Premières conclusions
La répartition de ces divers monuments nous fait envisager deux hypothèses non contradictoires. La première serait qu’il y aurait une ligne de séparation entre le Nord et le Sud de l’Europe avec, au Nord de l’Europe, les basiliques à nefs à trois vaisseaux et trois absides en prolongement de ces vaisseaux et à piliers rectangulaires. Au Sud de l’Europe, les basiliques à nefs à trois vaisseaux, une seule abside et à colonnes cylindriques souvent monolithes. Cette séparation serait aussi temporelle, les premières étant postérieures aux secondes. Il nous faudrait admettre que ces lignes de séparation, autant la territoriale que la temporelle, sont floues. L’explication serait la suivante : il y aurait eu, durant le premier millénaire, une évangélisation progressive de l’Europe à partir du Sud. Cette évangélisation aurait été accompagnée d’une construction de basiliques à piliers et abside unique. Les basiliques à piliers rectangulaires et chevet triple auraient été inventées lors de cette progression. Vers le VIIIe siècle, le christianisme aurait atteint la Baltique et il y aurait eu de nouvelles inventions avec les basiliques à piliers mixtes (alternance de piliers rectangulaires et cylindriques). Parallèlement, il y aurait eu un retour en force, en direction du Sud, des populations du Nord de l’Europe, les lombards et surtout les francs durant la période dite « carolingienne ».
La deuxième hypothèse est l’existence d’une autre ligne de séparation, celle-ci entre l’Est de l’Europe et l’Ouest. Cette ligne passerait par la Suisse et séparerait grosso modo la partie Ouest (cantons de Schaffouse, Berne, Vaud et Valais) où sont plus présentes les églises à nefs triples, de la partie Est (cantons des Grisons et du Tessin) où les églises à nef unique seraient prépondérantes.
Carte 2 : Détail de la carte établie le 1er septembre 2025 concernant les monuments d’Europe. La Suisse est au centre de la carte. Elle est entourée à l’Ouest par la France, avec en particulier la région de Bourgogne, au Nord par l’Allemagne, à l’Est par l’Autriche, au Sud par l’Italie, avec en particulier la région de Lombardie.

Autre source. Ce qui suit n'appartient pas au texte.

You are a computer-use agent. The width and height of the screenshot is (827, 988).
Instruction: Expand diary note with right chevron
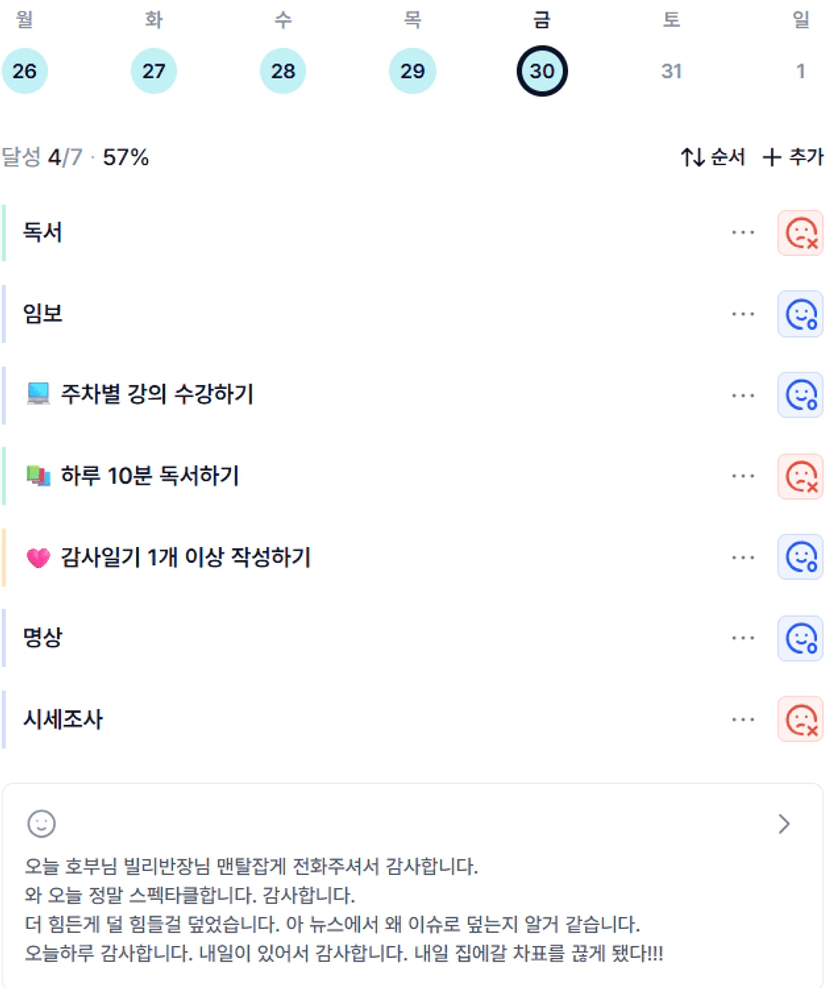784,824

Il s’agit là d’une question que nous nous posons nous-mêmes sans avoir de réponse simple. Une question qui n’est d’ailleurs pas posée sur la seule comparaison entre la Bourgogne et la Suisse. Car cette dualité apparaît aussi entre la Bourgogne et la région voisine de Franche-Comté. Nous avons envisagé des explications comme celle du relief, montagneux en Suisse et dans le Jura. Mais il n’y a pas que des montagnes en Suisse ou en Franche-Comté : on y trouve aussi des plaines. Une autre idée était celle de constructions effectuées plus tardivement et donc mieux conservées (il y a un nombre plus important de drapeaux bleus (édifices du XIe-XIIe siècles) en Bourgogne. Mais cela ne suffit pas à expliquer l’importance de la densité ds monuments de Bourgogne. D’autres hypothèses ont été envisagées, telles que des constructions dans des matériaux périssables comme le bois. Ou encore des destructions systématiques d’églises au cours de guerres. Mais là encore, cela ne suffit pas à expliquer ces distorsions.
Carte 3 : Détail de la carte établie le 1er septembre 2025 concernant les monuments d’Europe du Nord : Allemagne, Autriche, Suisse. La Suisse est en bas à gauche de la carte. En haut de la carte, on distingue un groupe de monuments en Rhénanie et, à sa droite, un autre groupe en Bavière. À l’Est, en Autriche, on identifie deux autres groupes, en Basse-Autriche et, plus au Sud, en Carinthie.